ТЕКСТ УПРАЖНЕНИЯ:
В день перехода через границу он написал нам письмо. «Думаю сегодня отправиться в путешествие», – пишет он. Затем целый ряд мелочей, точно он на дачу переезжал: отчего не внесли от него 10 франков на инвалидов. Отчего один из его знакомых не передал другому его знакомому каких-то стихов, которые он год тому назад поручил ему передать. «Кажется, он до сих пор не передал. Это безобразие. Когда будете мне писать (уж не сюда), то прошу написать – «стихи (не) переданы». Тут же просит передать брату из денег, заработанных в Париже, 100 франков на развлечения (а всех денег было 400 франков), причем с условием, чтобы брат пошел в определенную таверну; просит также, чтобы брата угостили гречневой кашей, как угощали его, Павла Дмитриевича… И все это в день перехода, когда компетентные люди уже там, у границы, предупреждали его о грозящей опасности. Возможность смерти была не за горами, а он хлопотал о передаче кому-то стихов.

Мучительное беспокойство переживали в течение многих недель те из его друзей, которые знали, что он в России, когда перестали приходить от него всякие известия. Неизвестность томила, одолевали мрачные предчувствия, страх за него холодом проходил по спине при всяком воспоминании о нем. Хотелось не помнить, хотелось не верить какому-то властному голосу, вдруг среди ночи шептавшему где-то внутри: «Погиб Павел Дмитриевич». Употребляли все усилия, чтобы узнать что-нибудь где-нибудь. Но плотно захлопнулись двери ада… Неужели надо оставить всякую надежду навсегда?

ИЗВЛЕЧЁННЫЕ ДАННЫЕ:

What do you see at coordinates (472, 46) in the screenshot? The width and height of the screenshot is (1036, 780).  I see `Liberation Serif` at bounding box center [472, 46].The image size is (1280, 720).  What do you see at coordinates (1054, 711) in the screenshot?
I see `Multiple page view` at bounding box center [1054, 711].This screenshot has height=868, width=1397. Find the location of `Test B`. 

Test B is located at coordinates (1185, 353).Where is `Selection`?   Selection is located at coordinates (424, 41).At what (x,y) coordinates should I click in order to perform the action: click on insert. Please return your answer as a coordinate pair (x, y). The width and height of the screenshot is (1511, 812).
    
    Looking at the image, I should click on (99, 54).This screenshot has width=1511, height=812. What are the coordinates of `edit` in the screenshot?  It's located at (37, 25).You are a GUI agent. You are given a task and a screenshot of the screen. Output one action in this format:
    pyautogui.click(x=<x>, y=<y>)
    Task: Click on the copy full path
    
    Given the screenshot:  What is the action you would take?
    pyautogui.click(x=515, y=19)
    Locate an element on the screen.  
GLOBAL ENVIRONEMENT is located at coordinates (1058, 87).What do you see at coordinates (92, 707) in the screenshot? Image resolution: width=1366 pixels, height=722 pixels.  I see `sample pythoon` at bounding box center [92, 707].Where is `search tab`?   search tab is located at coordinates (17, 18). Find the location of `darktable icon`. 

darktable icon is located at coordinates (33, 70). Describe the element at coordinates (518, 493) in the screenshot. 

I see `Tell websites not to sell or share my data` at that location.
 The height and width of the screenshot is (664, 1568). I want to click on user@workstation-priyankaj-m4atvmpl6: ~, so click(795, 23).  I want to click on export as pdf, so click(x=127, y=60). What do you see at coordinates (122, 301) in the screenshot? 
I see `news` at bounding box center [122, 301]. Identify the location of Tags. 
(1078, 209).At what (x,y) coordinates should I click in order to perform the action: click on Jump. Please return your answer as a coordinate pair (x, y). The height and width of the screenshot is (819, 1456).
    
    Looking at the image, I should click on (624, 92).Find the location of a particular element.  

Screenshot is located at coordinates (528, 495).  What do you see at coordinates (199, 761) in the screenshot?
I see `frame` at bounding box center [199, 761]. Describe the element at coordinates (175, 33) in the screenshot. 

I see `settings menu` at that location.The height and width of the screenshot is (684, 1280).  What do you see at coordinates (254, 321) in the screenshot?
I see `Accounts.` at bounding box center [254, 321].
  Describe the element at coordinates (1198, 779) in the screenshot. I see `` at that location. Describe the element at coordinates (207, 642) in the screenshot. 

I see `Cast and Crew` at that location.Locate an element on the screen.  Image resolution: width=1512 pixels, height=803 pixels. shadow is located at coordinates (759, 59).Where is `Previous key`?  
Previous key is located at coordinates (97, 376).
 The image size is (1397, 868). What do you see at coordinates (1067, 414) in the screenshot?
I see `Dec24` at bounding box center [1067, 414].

ЗАДАНИЯ К УПРАЖНЕНИЮ:
a: Дословно воспроизведите фрагмент текста упражнения от «Мучительное беспокойство переживали» до «всякую надежду навсегда?».
b: Определите, соответствуют ли тексту упражнения утверждения (i), (ii) и (iii). На каждое ответьте «да» или «нет» и точно процитируйте решающие слова текста.
(i) В письме он просил передать брату 100 франков из денег, заработанных в Париже.
(ii) Друзья, знавшие, что он в России, регулярно получали от него известия.
(iii) Всего у него было 400 франков.
c: Сколько франков, судя по письму в тексте упражнения, не внесли от него на инвалидов?

ОТВЕТЫ К УПРАЖНЕНИЮ:
a:
Мучительное беспокойство переживали в течение многих недель те из его друзей, которые знали, что он в России, когда перестали приходить от него всякие известия. Неизвестность томила, одолевали мрачные предчувствия, страх за него холодом проходил по спине при всяком воспоминании о нем. Хотелось не помнить, хотелось не верить какому-то властному голосу, вдруг среди ночи шептавшему где-то внутри: «Погиб Павел Дмитриевич». Употребляли все усилия, чтобы узнать что-нибудь где-нибудь. Но плотно захлопнулись двери ада… Неужели надо оставить всякую надежду навсегда?

b:
(i) Да: «просит передать брату из денег, заработанных в Париже, 100 франков на развлечения».
(ii) Нет: «когда перестали приходить от него всякие известия».
(iii) Да: «а всех денег было 400 франков».

c: 10 франков.